Author Topic: I need help  (Read 5023 times)

0 Members and 1 Guest are viewing this topic.

Offline denny

  • Member
  • Posts: 304
    • my site
Re: I need help
« Reply #15 on: July 25, 2009, 06:19:30 pm »
I certainly can sympathize with you. All the things said are good advice. However, It is difficult to fix what one can't see, since tillering is all about seeing. Try shorting the handle on the limb side, that you seem to have more bending , only a little at atime is usually needed this is assuming you have removed enough material from the other limb. Anyway , I am about five hours away from you, up around erie, Pa. , but closer to greenville or meadville, Pa.

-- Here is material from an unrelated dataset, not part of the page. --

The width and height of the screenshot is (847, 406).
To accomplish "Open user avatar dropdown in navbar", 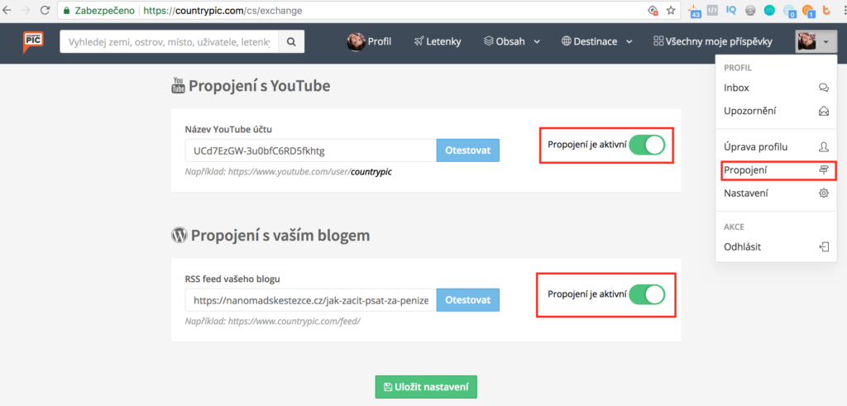I will pyautogui.click(x=816, y=41).
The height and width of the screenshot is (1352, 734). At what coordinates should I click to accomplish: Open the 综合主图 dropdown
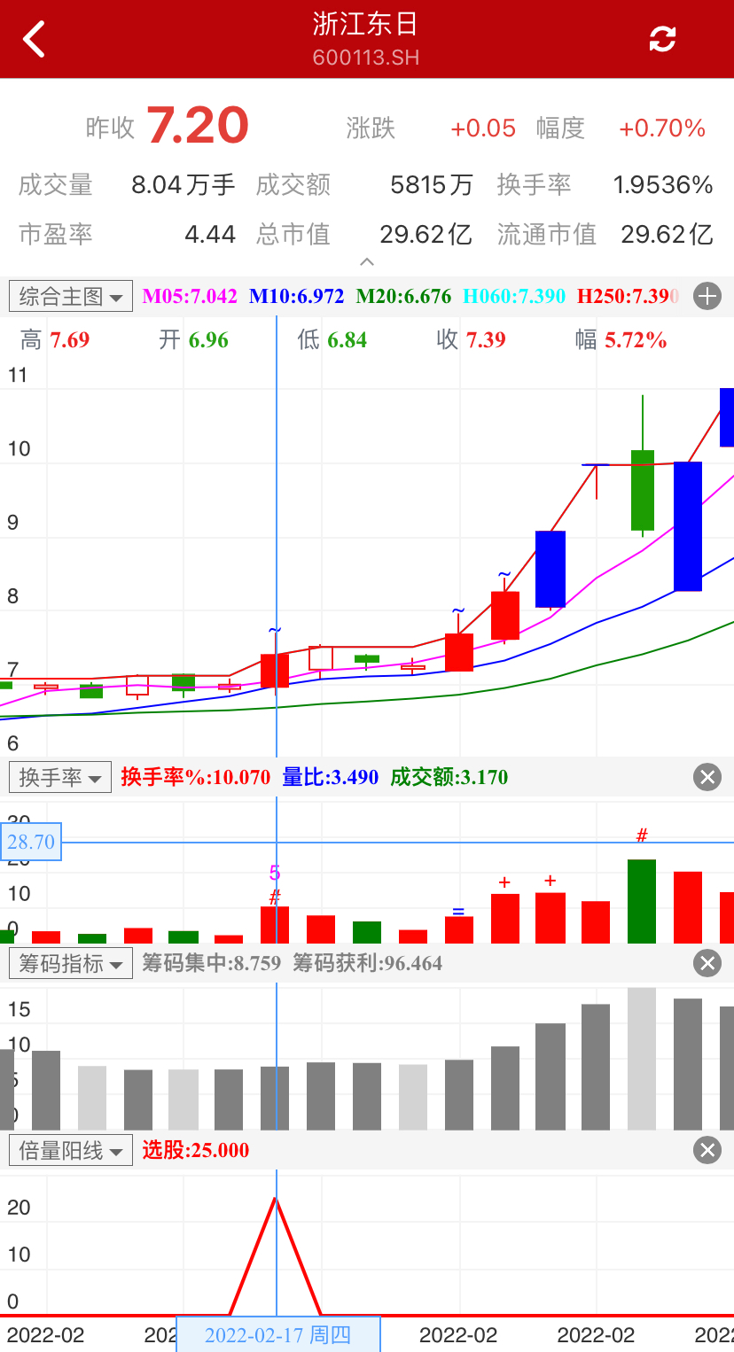click(x=71, y=296)
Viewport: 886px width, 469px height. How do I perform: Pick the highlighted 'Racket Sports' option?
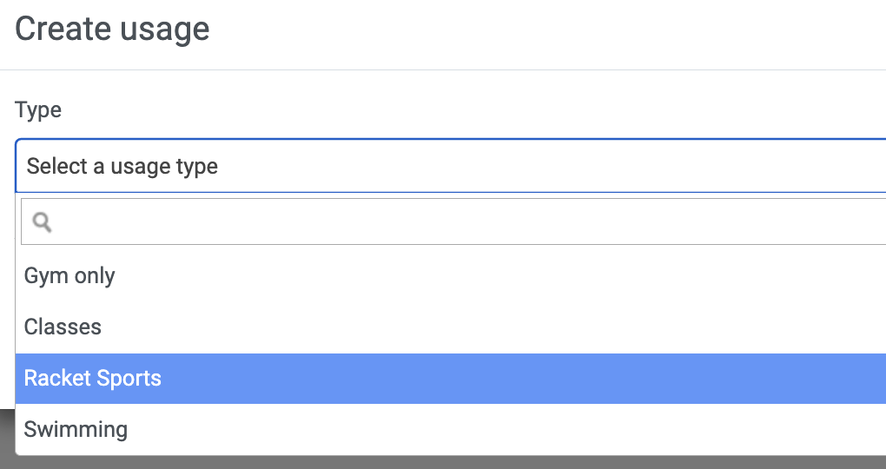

By the way my brother lives in darby, pa. 25 miles from you. just e-mail me and i wiil be happy to guide you thru you efforts. Denny

Offline Del the cat

  • Member
  • Posts: 8,322
    • Derek Hutchison Native Wood Self Bows
Re: I need help
« Reply #16 on: July 31, 2009, 03:00:51 pm »
There are some excellent replies.
When tillering, you can take off lots of wood and have it coming back evenly on a long string, going to a short string near the final bracing height can suddenly make it look very asymetric. There is also a point where everything seems to hapen at once.
The real answer is SLOW DOWN as soon as the stave realises it's a bow and not a log!
Never work on one limb for more than a minute or so before putting it back on the tiller, use your pencil, at the sligtest sign of a weak limb or a hinge mark a big W for weak at that point and don't remove any more.
Beware of this easy to make mistake, sometimes the stiffer limb can seem to be coming down lower, as the whole bow is pivoting. E.G imagine one limb tapered and the other rigid, as you pull down the rigid limb must come down, the flexible limb will bend up in the middle. It is easy to think the stiff limb is the weak one and remove even more from the weak limb....trust me I've done it :-[
Del
Health warning, these posts may contain traces of nut.